As mentioned above one of the key struggles in defining hope is the tensions which one finds. As will be seen in chapter five, the respondents expressed a tension between understanding hope as something promised in the future or something experienced in the present. Moltmann traces this struggle back to Franciscan spiritualists following Joachim of Fiore in the thirteenth century who were concerned with God’s future, and Enthusiasts and Baptists in the sixteenth century who were actively seeking to transform their oppressive present (1983:272). He further identifies tension between the fulfilment of earlier promises and the arousing of new hopes (:271) and the difference “between hope and experience, between vision and reality” (1968:378). He notes that hopes are always greater than what can be fulfilled in reality but believes that the new,

experienced reality causes hope to be reinterpreted. (:379).

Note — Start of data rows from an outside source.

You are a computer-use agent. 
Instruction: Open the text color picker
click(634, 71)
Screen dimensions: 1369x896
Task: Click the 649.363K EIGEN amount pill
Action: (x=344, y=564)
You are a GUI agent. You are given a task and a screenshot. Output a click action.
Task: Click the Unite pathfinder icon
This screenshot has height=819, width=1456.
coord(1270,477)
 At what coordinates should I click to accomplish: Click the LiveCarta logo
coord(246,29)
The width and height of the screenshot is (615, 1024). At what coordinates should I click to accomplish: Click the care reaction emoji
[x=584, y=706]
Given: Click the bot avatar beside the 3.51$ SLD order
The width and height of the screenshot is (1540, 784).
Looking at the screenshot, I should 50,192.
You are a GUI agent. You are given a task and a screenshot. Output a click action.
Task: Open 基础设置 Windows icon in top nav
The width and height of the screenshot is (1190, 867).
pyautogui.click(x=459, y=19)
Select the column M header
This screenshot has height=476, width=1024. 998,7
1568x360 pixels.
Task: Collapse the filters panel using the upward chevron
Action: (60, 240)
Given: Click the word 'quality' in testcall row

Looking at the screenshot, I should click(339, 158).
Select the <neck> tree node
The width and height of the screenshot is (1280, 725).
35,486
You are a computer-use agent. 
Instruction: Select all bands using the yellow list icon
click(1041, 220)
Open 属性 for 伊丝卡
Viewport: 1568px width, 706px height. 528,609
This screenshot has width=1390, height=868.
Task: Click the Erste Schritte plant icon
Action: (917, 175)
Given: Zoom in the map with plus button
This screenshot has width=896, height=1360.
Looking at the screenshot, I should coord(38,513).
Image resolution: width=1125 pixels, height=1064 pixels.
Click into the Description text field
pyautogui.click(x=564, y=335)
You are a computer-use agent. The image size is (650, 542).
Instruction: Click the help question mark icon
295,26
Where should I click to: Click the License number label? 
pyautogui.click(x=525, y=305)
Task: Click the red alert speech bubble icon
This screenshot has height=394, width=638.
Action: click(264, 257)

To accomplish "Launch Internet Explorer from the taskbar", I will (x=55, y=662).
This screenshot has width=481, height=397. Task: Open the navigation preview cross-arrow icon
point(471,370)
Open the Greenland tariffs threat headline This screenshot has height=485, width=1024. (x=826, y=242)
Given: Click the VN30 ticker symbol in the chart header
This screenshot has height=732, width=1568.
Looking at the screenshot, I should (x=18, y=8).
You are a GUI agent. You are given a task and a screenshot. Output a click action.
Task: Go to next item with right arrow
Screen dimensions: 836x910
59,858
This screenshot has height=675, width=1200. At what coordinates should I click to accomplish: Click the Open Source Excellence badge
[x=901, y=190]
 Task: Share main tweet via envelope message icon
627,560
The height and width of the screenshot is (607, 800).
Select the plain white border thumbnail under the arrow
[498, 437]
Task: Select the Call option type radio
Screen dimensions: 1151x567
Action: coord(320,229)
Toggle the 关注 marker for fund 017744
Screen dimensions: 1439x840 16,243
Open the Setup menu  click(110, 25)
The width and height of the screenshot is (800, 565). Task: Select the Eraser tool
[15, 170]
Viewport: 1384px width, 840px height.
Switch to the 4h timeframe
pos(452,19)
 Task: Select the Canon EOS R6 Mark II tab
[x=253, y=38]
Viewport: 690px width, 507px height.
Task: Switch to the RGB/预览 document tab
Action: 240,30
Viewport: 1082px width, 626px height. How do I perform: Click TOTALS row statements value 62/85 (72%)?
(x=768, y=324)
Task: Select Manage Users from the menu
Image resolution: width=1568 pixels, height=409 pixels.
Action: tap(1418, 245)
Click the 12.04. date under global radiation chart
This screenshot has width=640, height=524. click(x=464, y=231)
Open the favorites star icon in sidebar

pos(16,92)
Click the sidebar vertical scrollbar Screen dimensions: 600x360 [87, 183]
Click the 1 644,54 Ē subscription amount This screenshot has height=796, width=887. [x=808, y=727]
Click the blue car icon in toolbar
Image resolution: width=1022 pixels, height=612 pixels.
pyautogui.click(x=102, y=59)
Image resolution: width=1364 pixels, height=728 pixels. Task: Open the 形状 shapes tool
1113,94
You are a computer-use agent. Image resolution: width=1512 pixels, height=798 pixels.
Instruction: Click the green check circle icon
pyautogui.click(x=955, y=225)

Ultimately, though, says Chapman, “hope that is rooted in the gracious activity of God removes as a reason for hope either anxiety over the future or the participation for personal rewards” (1983:196) and so Christian hope depends on God and God’s activity and presence in the world rather than human endeavour for its fulfilment, and it is faith in this God that enables the Christian to live in hope, as Tasker says:

Hope [in the biblical sense] is not a matter of temperament, nor is it conditioned by the prevailing circumstances or any human possibilities. It does not depend on what a man possesses, upon what he may be able to do for himself, nor upon what any other human being may do for him… biblical hope is inseparable… from faith in God… The existence of this hope makes it impossible for the Christian to be satisfied with transient joys; it also acts as a stimulus to purity of life and enables him (sic) to suffer cheerfully… (1982:489).

According to Macquarrie, Christian hope is therefore not escapist in nature but has to do with “where we are now, in the midst of this world… how we cooperate now with

God’s work” (1977:347-348). For the Christian, God is revealed in Jesus Christ and Christians find the foundation of their hope in the cross and its message of victory over death.